-- Input follows --

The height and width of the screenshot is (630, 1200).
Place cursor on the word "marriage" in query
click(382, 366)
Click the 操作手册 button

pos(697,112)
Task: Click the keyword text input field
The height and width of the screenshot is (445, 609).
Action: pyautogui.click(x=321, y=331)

-- Input concluded --
-- Input follows --

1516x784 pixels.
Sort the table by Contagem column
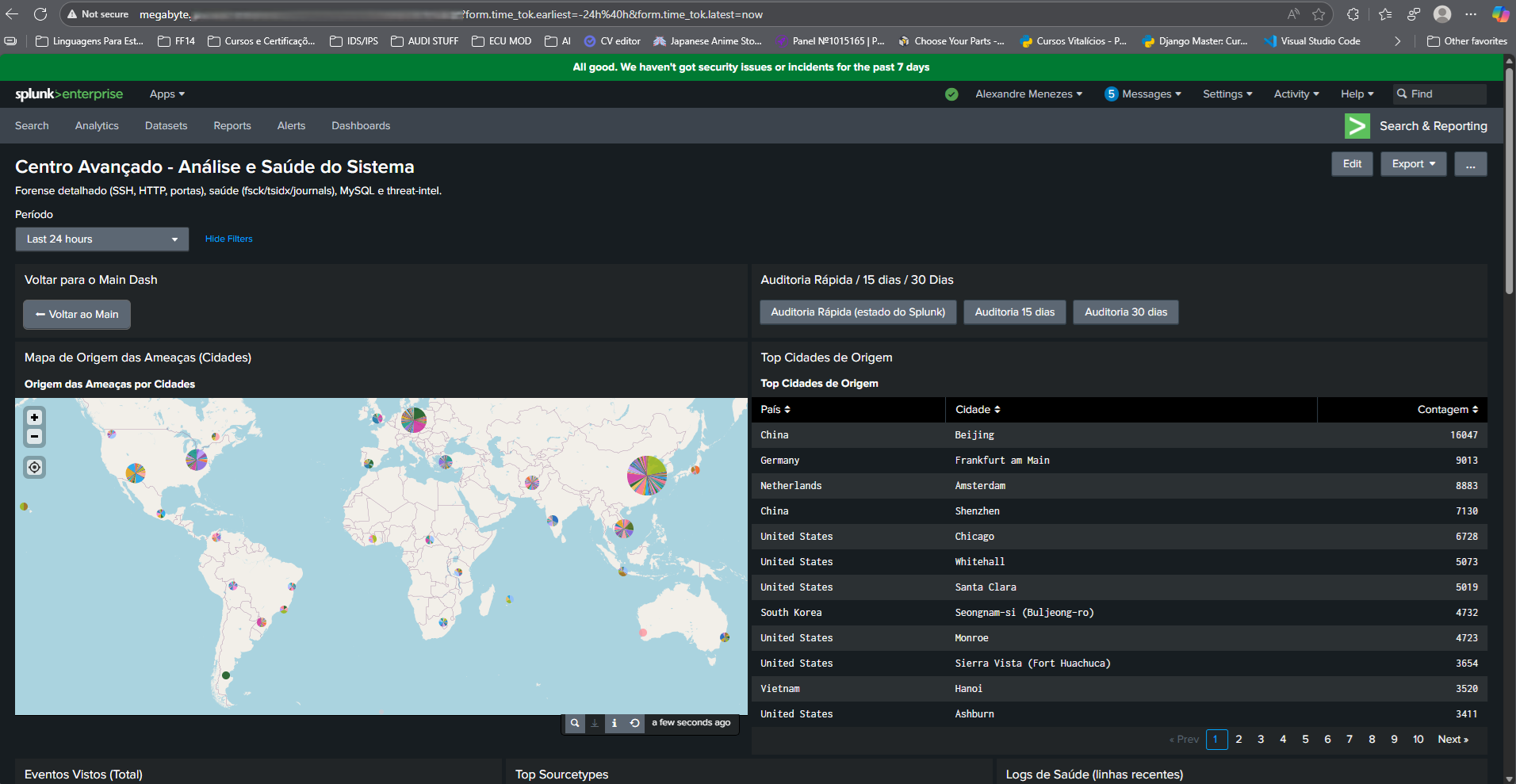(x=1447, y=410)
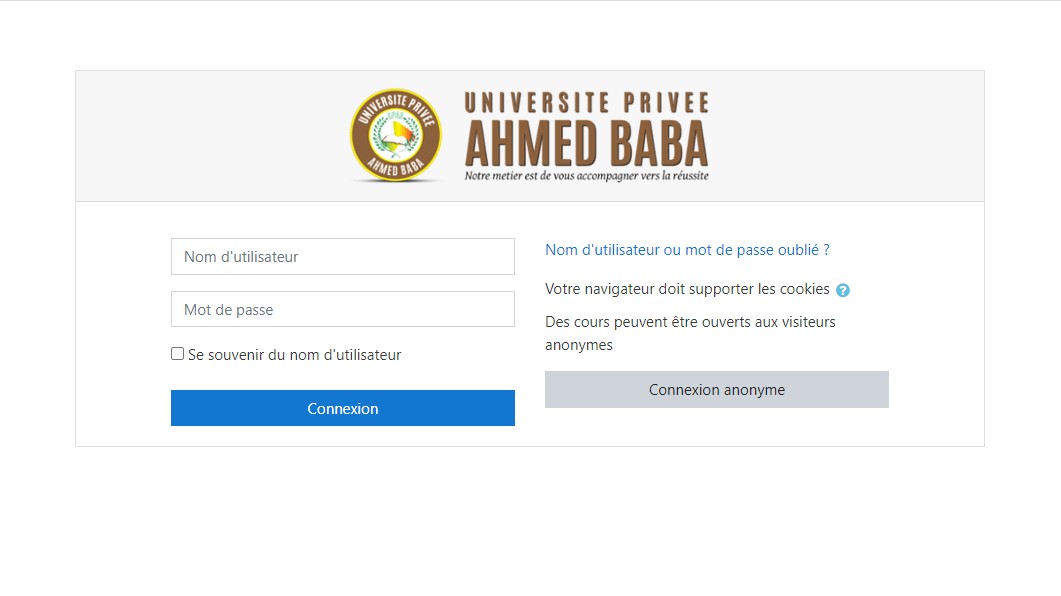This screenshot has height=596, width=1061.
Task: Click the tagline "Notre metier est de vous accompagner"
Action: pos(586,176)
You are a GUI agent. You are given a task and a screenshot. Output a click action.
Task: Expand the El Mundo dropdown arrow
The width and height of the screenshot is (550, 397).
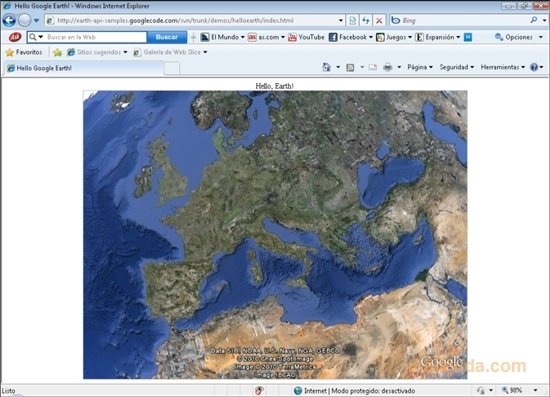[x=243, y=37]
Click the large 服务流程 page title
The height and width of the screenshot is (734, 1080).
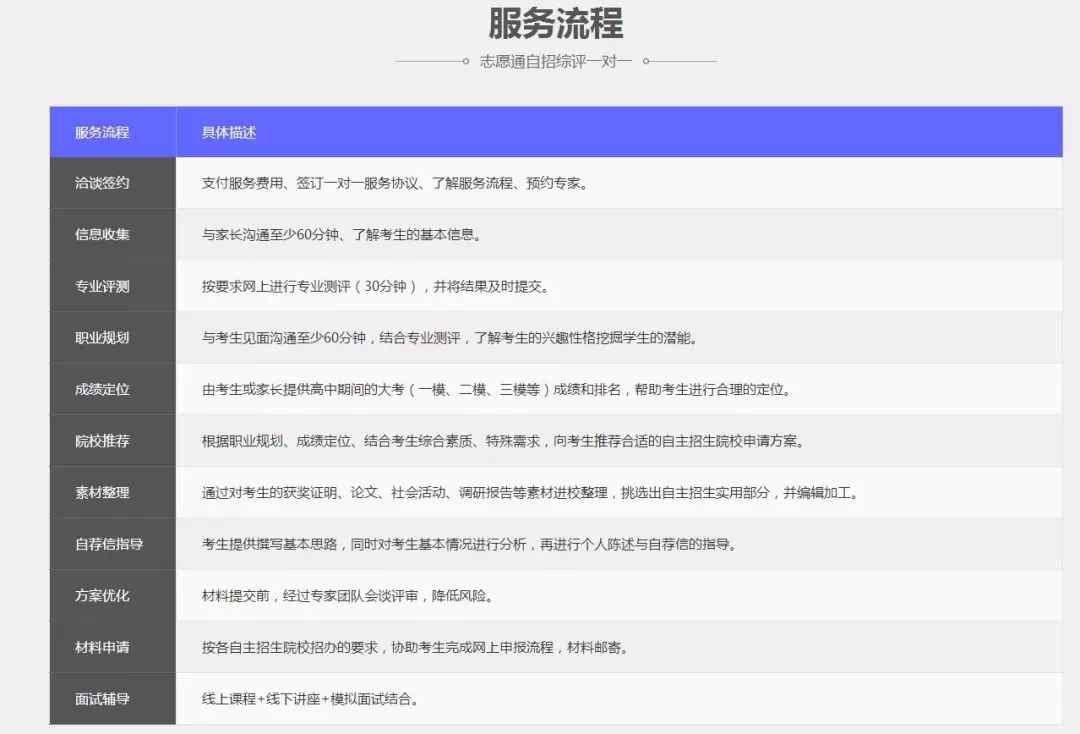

-- Input concluded --

### Work instructions
Everything above from the line containing "Click the large 服务流程 page title" down to the line containing "The height and width of the screenshot is (734, 1080)." is to be transcribed exactly, with both of those lines included and nothing else added.

### The answer
Click the large 服务流程 page title
The height and width of the screenshot is (734, 1080).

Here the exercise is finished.